*Task description*.
Reproduce word for word the material between the lines holding "The image size is (1568, 755)." and "coord(771,433)", inclusive.

*Given data*.
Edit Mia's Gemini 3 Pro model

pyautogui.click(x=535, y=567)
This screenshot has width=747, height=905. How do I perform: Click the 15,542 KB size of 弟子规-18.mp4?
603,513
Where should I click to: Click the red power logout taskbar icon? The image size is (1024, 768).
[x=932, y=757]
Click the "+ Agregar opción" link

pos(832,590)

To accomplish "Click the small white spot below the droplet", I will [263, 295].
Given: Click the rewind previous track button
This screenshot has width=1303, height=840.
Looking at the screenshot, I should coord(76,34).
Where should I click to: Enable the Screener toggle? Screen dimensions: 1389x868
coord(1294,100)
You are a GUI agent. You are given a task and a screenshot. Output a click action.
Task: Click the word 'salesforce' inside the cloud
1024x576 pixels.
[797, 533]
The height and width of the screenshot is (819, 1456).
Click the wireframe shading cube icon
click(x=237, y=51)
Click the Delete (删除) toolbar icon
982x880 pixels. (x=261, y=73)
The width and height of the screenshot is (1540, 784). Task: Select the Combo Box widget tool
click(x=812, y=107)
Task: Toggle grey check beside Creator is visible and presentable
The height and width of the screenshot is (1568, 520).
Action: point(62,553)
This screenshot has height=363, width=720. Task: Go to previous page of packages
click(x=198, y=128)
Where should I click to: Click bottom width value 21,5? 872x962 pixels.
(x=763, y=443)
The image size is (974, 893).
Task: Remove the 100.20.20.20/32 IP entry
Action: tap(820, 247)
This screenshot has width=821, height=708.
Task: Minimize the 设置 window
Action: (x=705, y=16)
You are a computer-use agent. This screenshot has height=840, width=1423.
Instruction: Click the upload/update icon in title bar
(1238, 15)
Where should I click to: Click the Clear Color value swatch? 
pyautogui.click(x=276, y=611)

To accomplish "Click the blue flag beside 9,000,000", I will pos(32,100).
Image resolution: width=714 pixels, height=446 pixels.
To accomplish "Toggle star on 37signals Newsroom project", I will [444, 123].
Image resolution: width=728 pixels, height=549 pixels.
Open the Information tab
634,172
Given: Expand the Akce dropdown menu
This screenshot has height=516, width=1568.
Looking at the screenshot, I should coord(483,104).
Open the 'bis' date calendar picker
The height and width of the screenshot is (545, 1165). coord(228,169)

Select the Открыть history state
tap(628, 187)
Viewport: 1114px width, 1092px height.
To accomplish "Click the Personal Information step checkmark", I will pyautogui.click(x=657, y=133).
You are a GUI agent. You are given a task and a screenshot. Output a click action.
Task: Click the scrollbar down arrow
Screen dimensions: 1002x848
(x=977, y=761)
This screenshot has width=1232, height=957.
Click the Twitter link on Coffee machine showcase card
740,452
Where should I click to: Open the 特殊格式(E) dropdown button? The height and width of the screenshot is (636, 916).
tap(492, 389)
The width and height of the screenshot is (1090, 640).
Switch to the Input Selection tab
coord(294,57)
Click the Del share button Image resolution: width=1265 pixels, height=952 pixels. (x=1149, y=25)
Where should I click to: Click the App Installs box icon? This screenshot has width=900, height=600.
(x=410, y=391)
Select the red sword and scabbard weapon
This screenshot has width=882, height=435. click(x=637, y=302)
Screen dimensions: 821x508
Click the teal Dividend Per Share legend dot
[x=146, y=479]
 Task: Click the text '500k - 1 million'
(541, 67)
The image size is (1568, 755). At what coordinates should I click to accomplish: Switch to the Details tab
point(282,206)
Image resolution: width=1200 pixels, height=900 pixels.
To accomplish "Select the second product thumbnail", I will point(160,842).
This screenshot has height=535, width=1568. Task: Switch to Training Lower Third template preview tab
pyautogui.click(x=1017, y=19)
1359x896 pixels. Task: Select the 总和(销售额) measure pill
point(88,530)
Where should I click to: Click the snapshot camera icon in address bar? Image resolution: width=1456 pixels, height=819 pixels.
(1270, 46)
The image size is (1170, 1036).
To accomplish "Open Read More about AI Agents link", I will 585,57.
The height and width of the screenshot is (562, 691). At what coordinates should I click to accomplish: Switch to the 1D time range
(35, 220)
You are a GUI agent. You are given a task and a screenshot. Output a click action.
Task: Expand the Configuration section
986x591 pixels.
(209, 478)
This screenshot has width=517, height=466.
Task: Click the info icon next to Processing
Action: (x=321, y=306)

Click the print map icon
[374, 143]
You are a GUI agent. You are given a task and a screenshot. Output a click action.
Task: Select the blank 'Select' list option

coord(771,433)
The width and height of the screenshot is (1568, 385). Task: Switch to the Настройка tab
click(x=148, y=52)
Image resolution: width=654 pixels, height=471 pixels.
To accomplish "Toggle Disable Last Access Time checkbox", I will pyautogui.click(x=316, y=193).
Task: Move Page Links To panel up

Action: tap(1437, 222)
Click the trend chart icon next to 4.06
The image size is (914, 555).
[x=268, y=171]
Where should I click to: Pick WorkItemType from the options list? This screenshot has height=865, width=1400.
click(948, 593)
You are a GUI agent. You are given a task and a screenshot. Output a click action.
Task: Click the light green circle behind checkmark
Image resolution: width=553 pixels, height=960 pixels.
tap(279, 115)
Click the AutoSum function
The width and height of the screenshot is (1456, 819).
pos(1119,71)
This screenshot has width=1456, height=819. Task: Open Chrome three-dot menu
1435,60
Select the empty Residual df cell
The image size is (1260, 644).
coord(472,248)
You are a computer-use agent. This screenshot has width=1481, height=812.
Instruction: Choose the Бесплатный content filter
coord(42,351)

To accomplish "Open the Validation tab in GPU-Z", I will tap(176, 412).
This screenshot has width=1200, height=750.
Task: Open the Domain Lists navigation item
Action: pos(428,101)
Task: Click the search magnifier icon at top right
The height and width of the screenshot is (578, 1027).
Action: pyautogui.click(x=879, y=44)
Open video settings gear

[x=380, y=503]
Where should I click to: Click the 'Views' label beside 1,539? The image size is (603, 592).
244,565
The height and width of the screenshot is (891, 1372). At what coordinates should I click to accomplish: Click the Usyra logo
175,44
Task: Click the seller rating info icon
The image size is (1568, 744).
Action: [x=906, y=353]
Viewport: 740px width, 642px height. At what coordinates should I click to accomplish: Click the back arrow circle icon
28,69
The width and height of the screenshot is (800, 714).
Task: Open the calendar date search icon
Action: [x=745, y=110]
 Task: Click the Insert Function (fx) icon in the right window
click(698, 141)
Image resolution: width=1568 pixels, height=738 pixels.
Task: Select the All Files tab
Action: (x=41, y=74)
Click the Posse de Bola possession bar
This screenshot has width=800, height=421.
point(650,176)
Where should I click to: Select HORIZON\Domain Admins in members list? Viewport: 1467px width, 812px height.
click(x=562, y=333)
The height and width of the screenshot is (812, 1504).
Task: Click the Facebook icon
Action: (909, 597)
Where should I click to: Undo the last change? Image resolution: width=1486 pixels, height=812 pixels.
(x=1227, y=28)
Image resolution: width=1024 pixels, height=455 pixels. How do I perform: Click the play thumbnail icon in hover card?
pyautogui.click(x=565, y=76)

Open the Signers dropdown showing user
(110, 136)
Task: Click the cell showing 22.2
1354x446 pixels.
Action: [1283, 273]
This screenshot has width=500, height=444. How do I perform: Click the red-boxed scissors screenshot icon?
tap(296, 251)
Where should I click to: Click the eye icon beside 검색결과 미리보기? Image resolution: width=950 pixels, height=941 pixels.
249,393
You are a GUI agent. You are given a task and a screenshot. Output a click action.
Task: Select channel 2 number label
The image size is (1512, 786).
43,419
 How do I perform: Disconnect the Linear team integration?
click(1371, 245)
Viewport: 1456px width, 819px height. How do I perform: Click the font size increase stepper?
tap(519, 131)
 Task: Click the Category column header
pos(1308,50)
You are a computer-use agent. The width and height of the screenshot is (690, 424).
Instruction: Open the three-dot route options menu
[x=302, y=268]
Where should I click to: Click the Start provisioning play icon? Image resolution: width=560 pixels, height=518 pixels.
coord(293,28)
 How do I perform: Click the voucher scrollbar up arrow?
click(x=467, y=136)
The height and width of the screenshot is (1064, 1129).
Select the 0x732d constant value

*Response for this exercise*.
The image size is (1568, 755). At what coordinates should I click to accomplish: Switch to the Details tab
point(282,206)
Image resolution: width=1200 pixels, height=900 pixels.
To accomplish "Select the second product thumbnail", I will point(160,842).
This screenshot has height=535, width=1568. Task: Switch to Training Lower Third template preview tab
pyautogui.click(x=1017, y=19)
1359x896 pixels. Task: Select the 总和(销售额) measure pill
point(88,530)
Where should I click to: Click the snapshot camera icon in address bar? Image resolution: width=1456 pixels, height=819 pixels.
(1270, 46)
The image size is (1170, 1036).
To accomplish "Open Read More about AI Agents link", I will 585,57.
The height and width of the screenshot is (562, 691). At what coordinates should I click to accomplish: Switch to the 1D time range
(35, 220)
You are a GUI agent. You are given a task and a screenshot. Output a click action.
Task: Expand the Configuration section
986x591 pixels.
(209, 478)
This screenshot has width=517, height=466.
Task: Click the info icon next to Processing
Action: (x=321, y=306)

Click the print map icon
[374, 143]
You are a GUI agent. You are given a task and a screenshot. Output a click action.
Task: Select the blank 'Select' list option

coord(771,433)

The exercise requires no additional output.